DIRECTION = Reproduce the lines from the first one through the line containing "at that location.", inclusive, leaving out the pictures.

(Interface element records)
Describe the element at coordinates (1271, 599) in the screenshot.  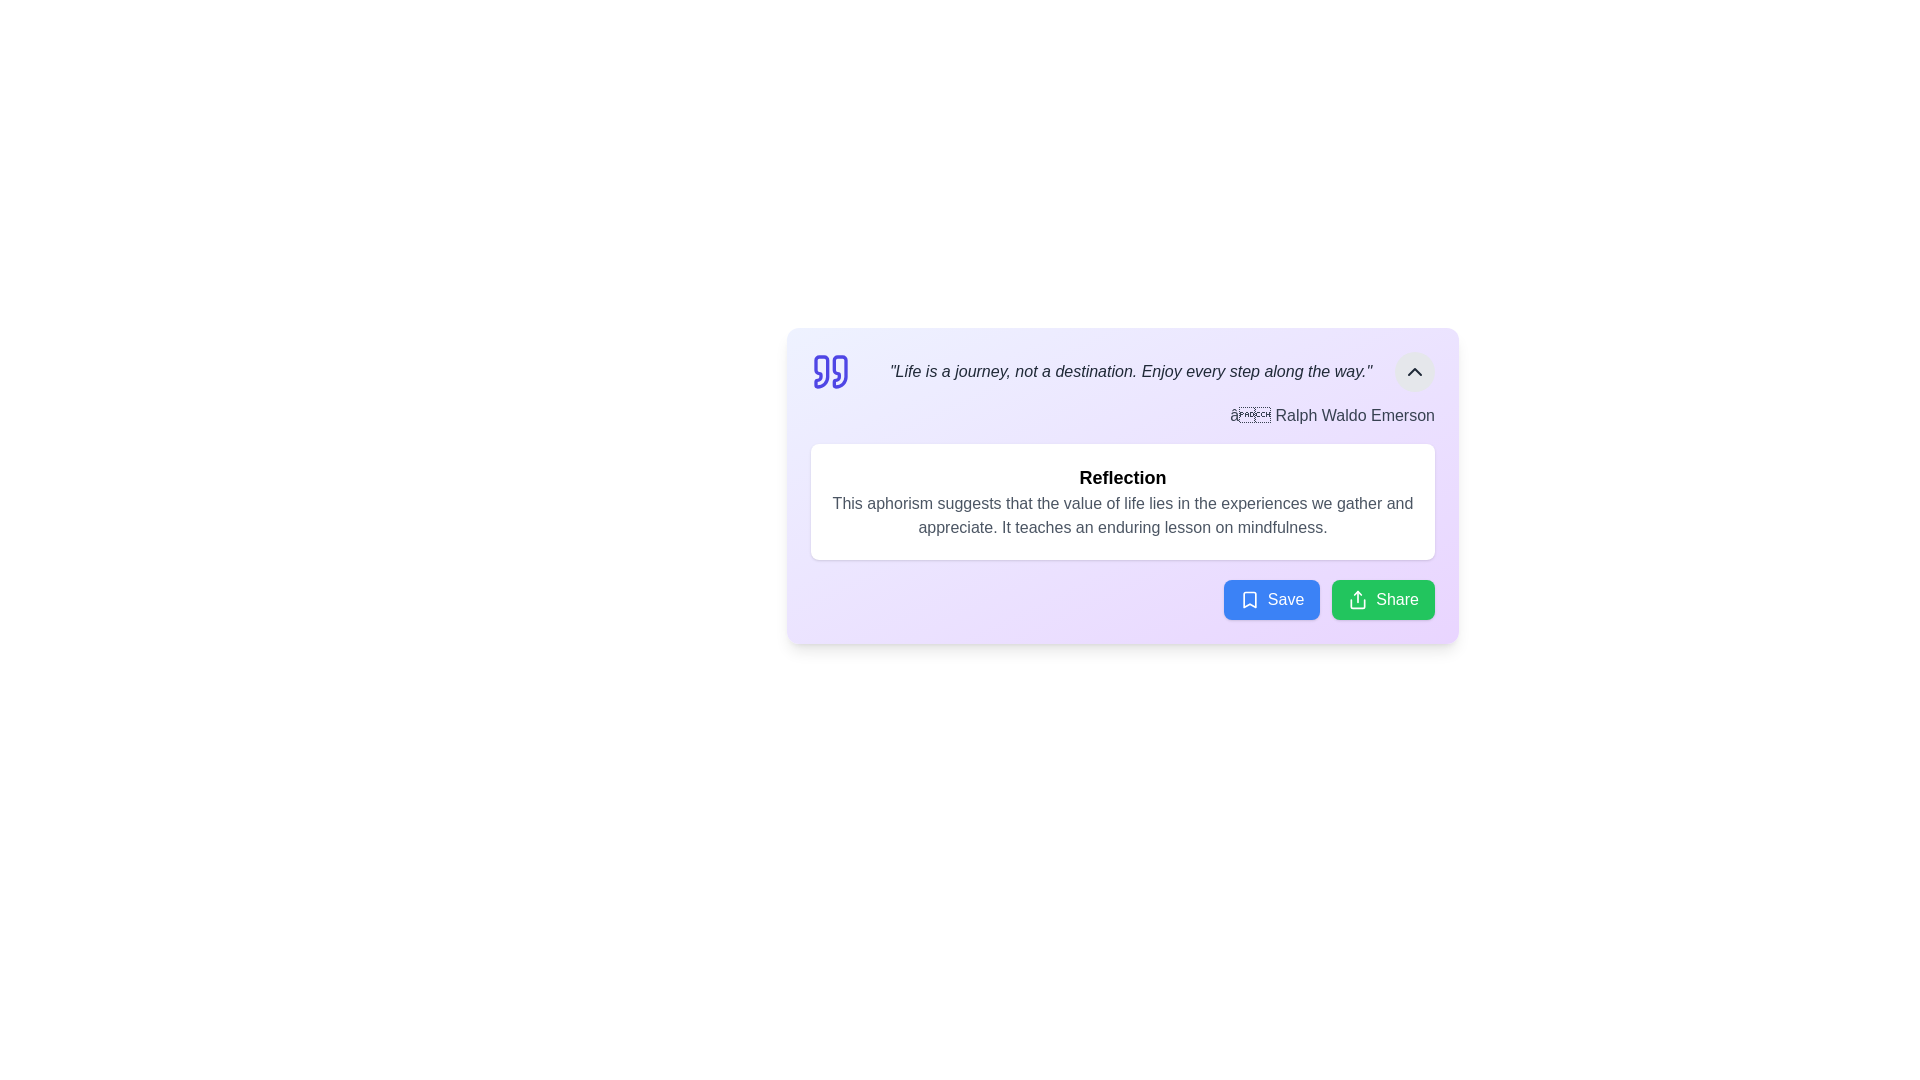
I see `the blue 'Save' button with rounded corners and a bookmark icon located at the bottom-right corner of the card layout` at that location.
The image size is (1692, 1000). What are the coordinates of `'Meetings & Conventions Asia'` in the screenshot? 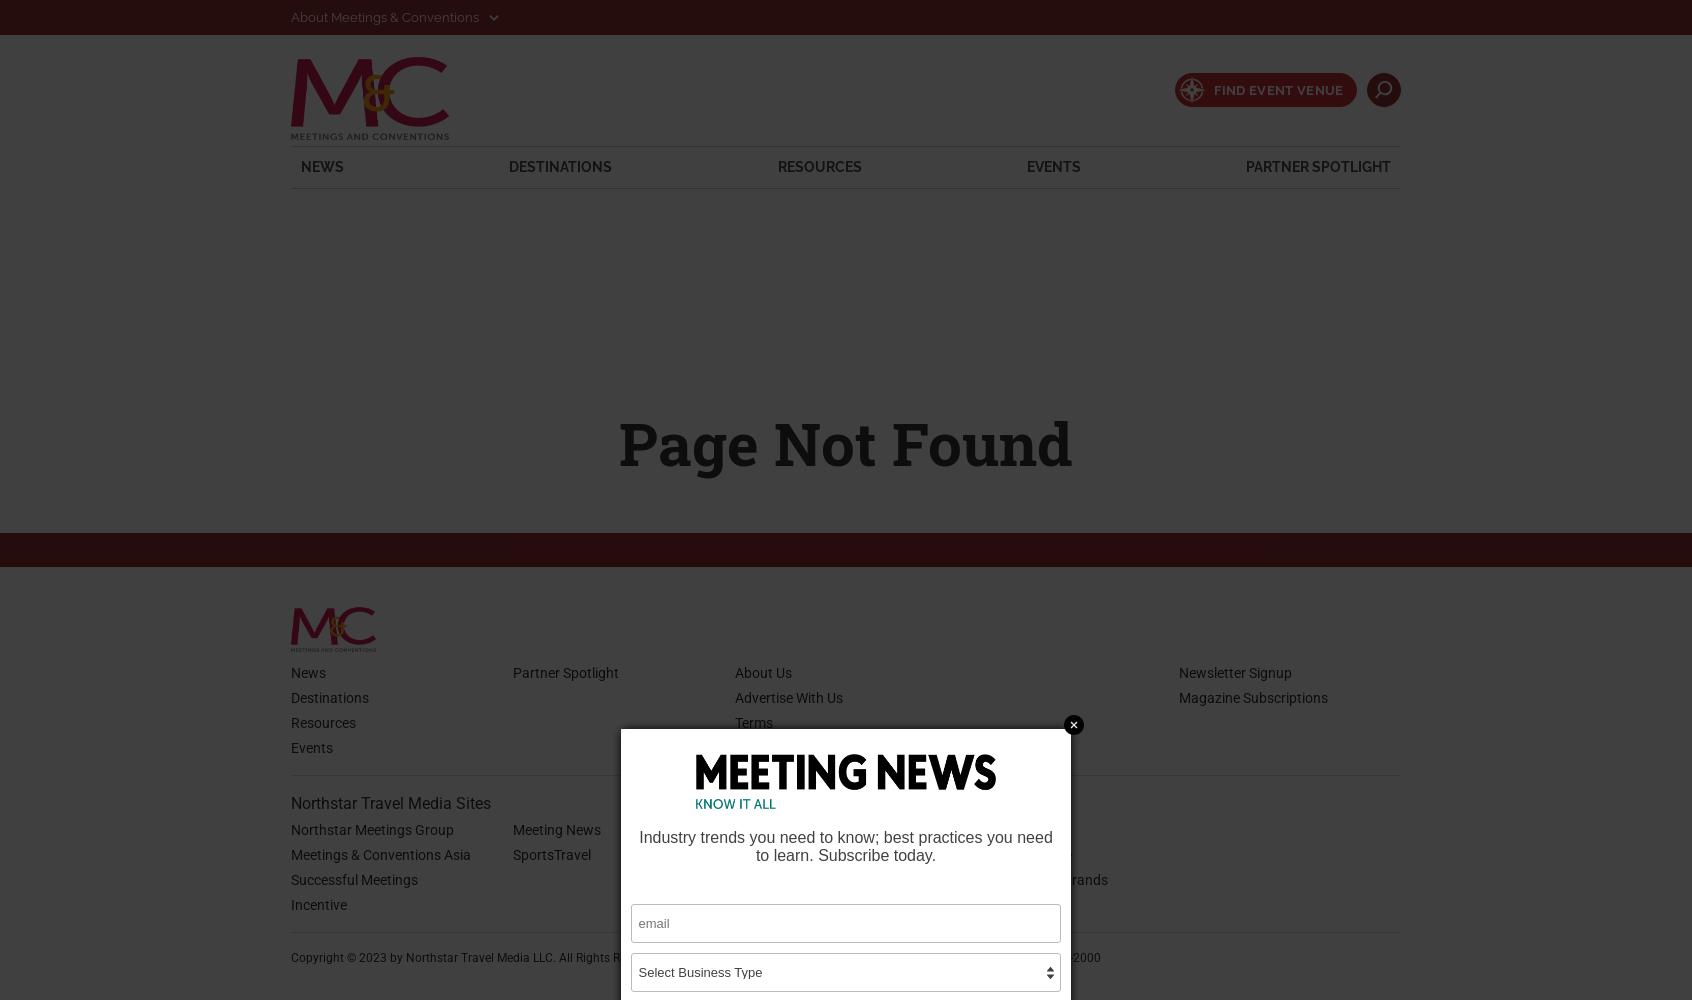 It's located at (381, 853).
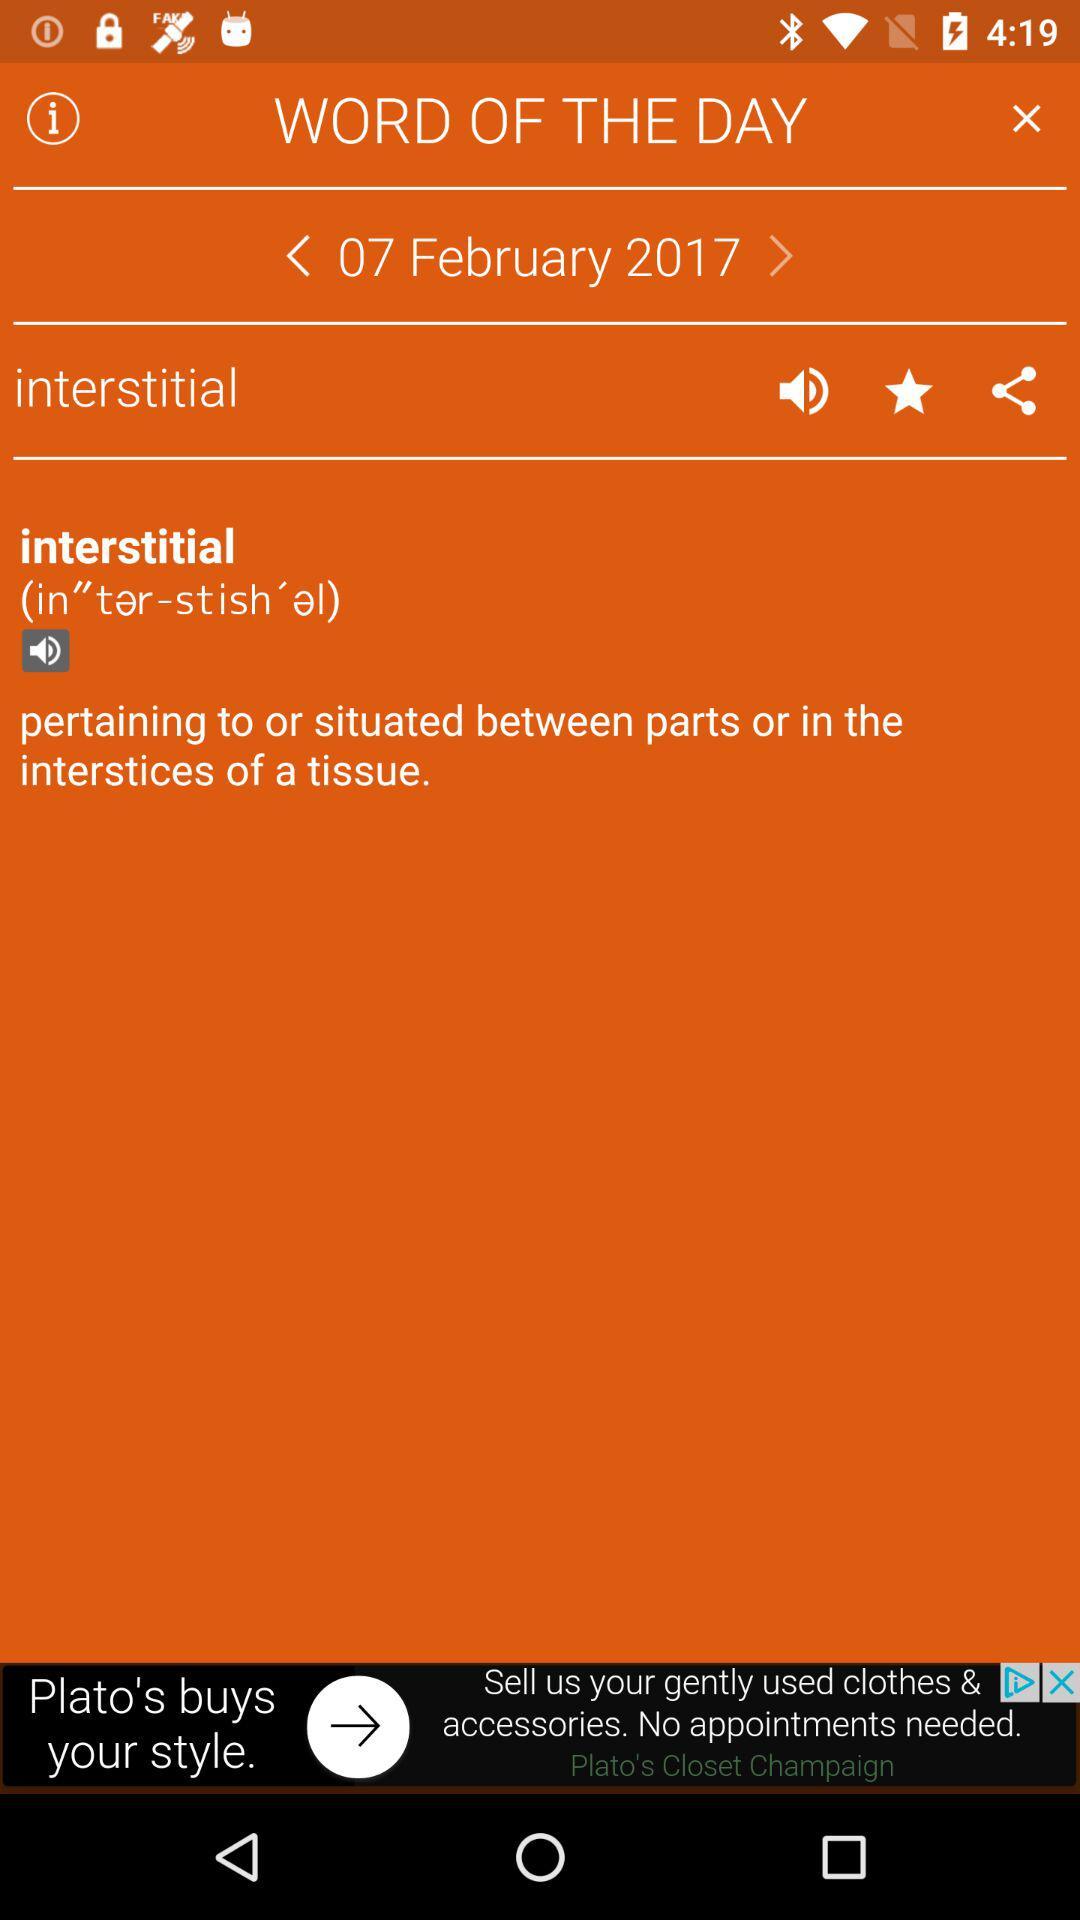 The height and width of the screenshot is (1920, 1080). I want to click on share, so click(1014, 390).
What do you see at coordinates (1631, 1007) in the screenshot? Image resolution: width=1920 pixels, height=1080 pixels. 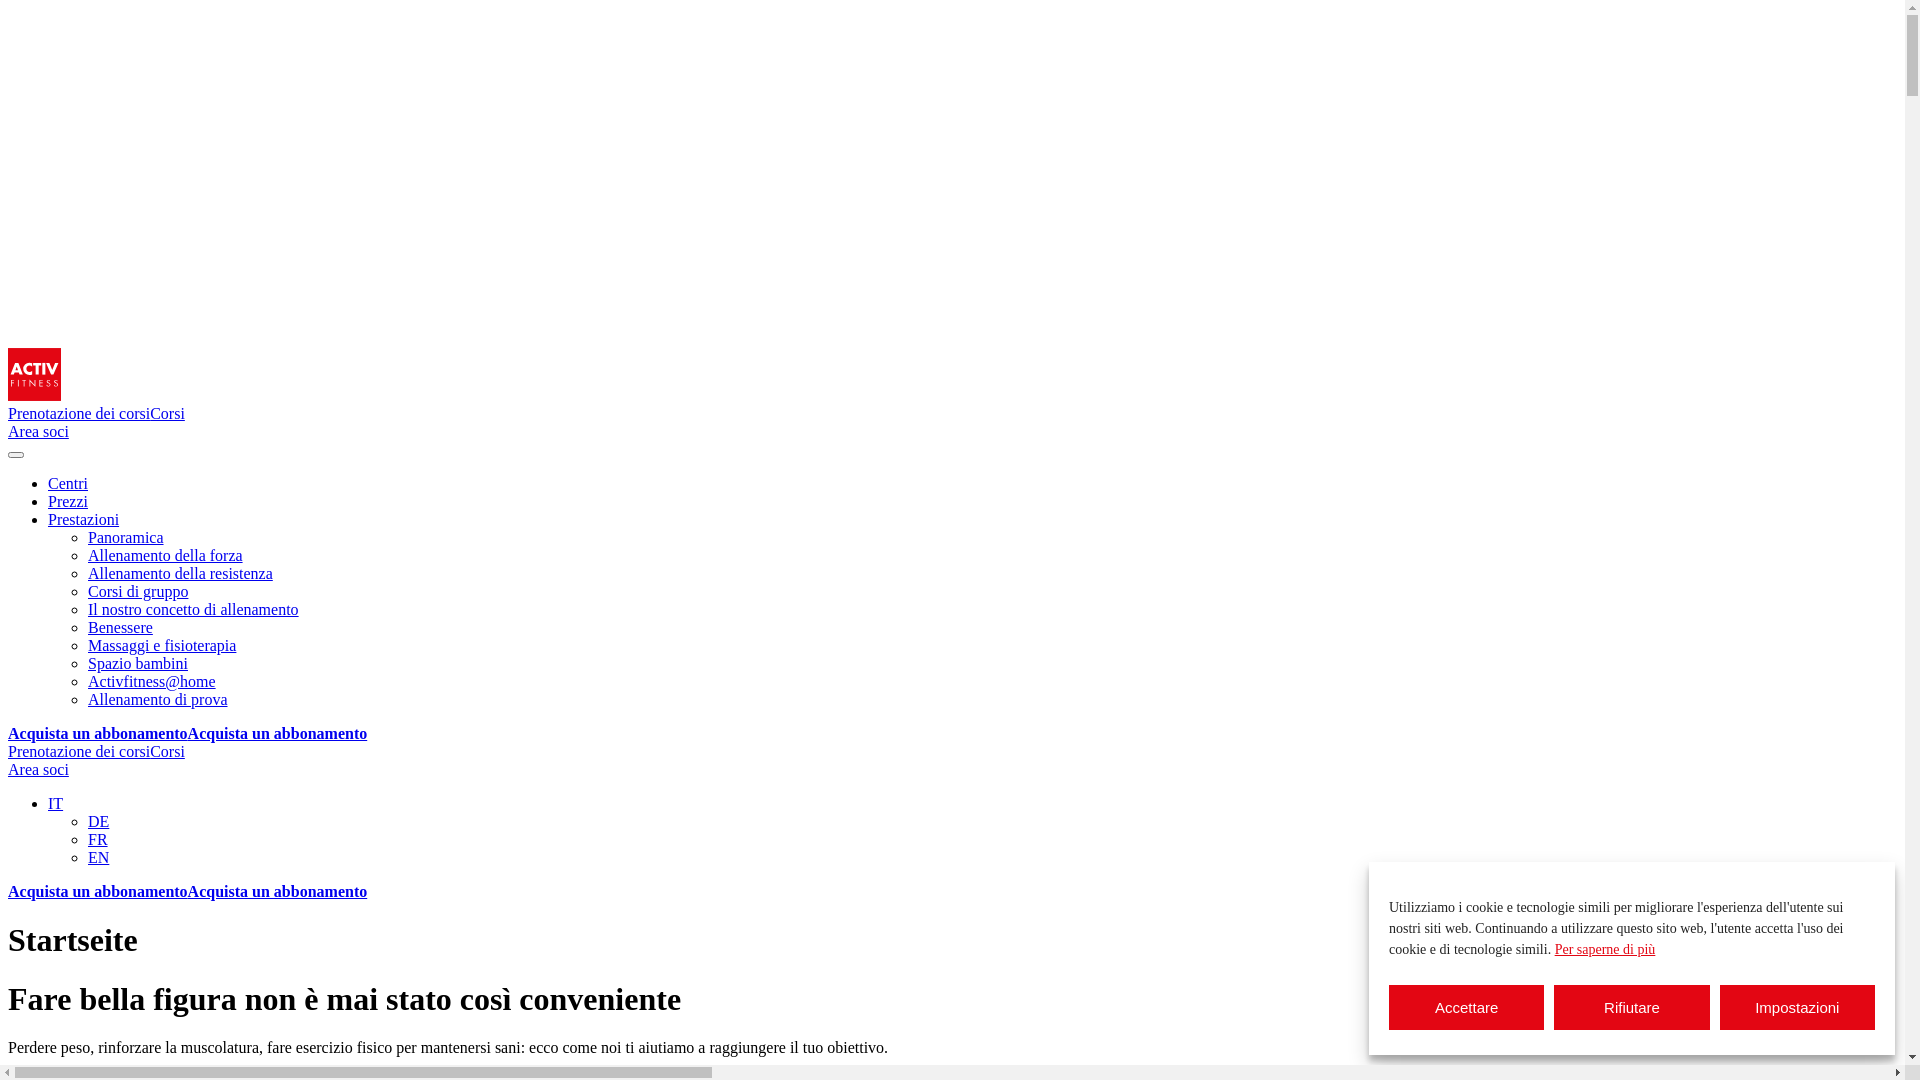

OUTPUT FOR THIS EXERCISE =
Describe the element at coordinates (1271, 599) in the screenshot.  
I see `the blue 'Save' button with rounded corners and a bookmark icon located at the bottom-right corner of the card layout` at that location.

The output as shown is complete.